A list doesn't require contigous storage but list nodes usually have a per-object overhead of two pointers (in most implementation). This can be significant in list of very small objects (e.g. in a list of pointers, each node is 3x the size of the data item). Insertion and removal from the middle of a list is very cheap though and list nodes never need to me moved in memory once created.
A deque uses chunked storage, so it has a low per-object overhead similar to a vector, but doesn't require contiguous storage over the whole container so doesn't have the same problem with fragmented memory spaces. It is often a very good choice for collections and is often overlooked.
As a rule of thumb, prefer vector to list or, diety forbid, C-style array.
After the vector is filled, make sure it is properly ordered using the sort algorithm. You can then search for a particular record using either find, binary_search or lower_bound. (You don't need to sort to use find.)

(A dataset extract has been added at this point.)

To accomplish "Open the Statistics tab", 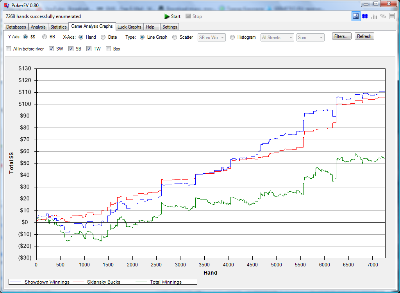I will pyautogui.click(x=58, y=27).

Seriously unless you are in a resource constrained environment (embedded platform, phone, or other). Use a std::map, save the effort of doing sorting or searching and let the container take care of everything. This will possibly be a sorted tree structure, probably balance (e.g. Red-Black), which means you will get good searching performance. Unless the size of you data is close to the size of one or two pointers, the memory overhead of whatever data structure you pick is negligable. You Graphics Card probably has more memory that you are going to use up for the data you are think about.
As others said there is very little good reason to use vanilla array, if you don't want to use a map use std::vector or std::list depending on whether you need insert/delete data (=>list) or not (=>vector)
Also consider if you really need all that data in memory, how about putting it on disk via sqlite. Or even use sqlite for in memory access. It all depends on what you need to do with your data.
std::vector and std::list seem good for this task. You can use an array if you know the maximum number of records beforehands.
If you need only sequentially search and storage, then list is the proper container.
Also, vector wouldn't be a bad choice.